Vous avez été élu, en septembre 2024 président de la région Auvergne-Rhône-Alpes, et cela fait dix ans que votre majorité est aux commandes de l'exécutif régional. Quel bilan pouvez-vous dresser ?
Fabrice Pannekoucke : Nous avons des potentiels qui se complètent dans notre région sur les questions agricoles, mais aussi sur tout ce qui fait la vie de la région. Le bilan, et ce qui nous distingue d'autres régions, c'est la manière dont on a réussi à atteindre notre solidité financière. Nous sommes la seule région qui n'a augmenté ni un impôt ni une taxe depuis 10 ans.

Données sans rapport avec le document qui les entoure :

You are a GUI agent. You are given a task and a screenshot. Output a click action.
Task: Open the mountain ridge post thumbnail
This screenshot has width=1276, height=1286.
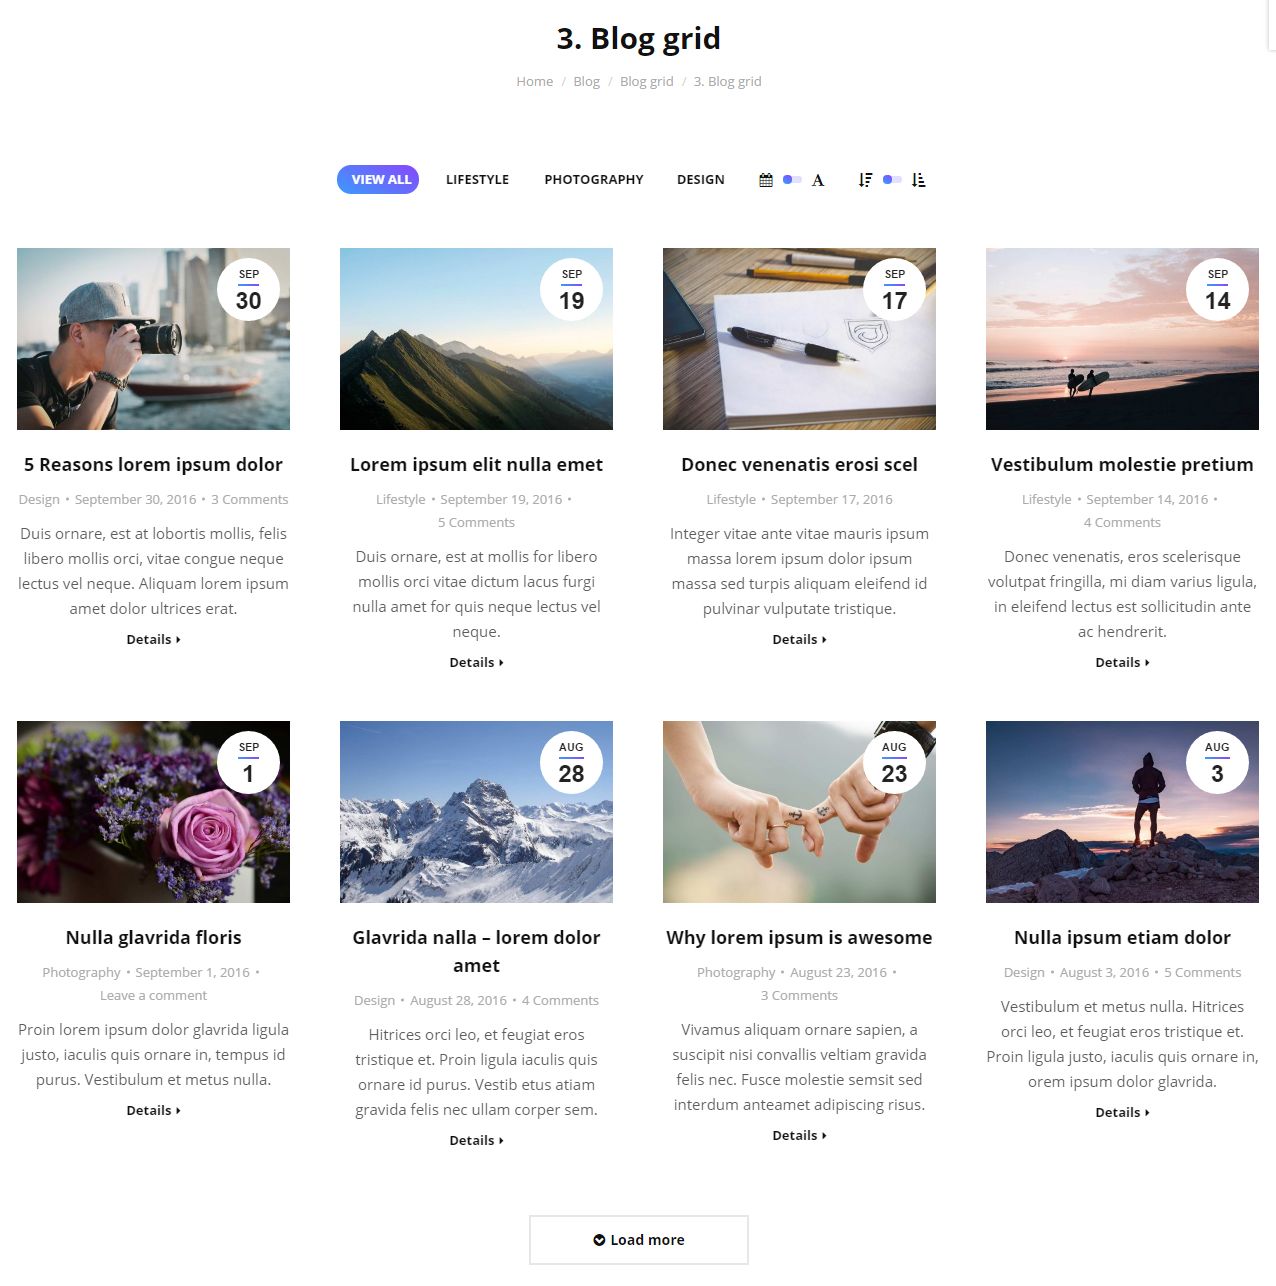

Dans ce qui fait l'attractivité régionale pour les investisseurs, c'est un élément majeur. Nous avons poursuivi ce que sont nos grands marqueurs : les sujets autour de la sécurité, des efforts, du travail, du mérite, de la santé… au plus près du terrain, avec une politique du "aller vers" car pour nous la ruralité n'est pas un concept mais bien une réalité.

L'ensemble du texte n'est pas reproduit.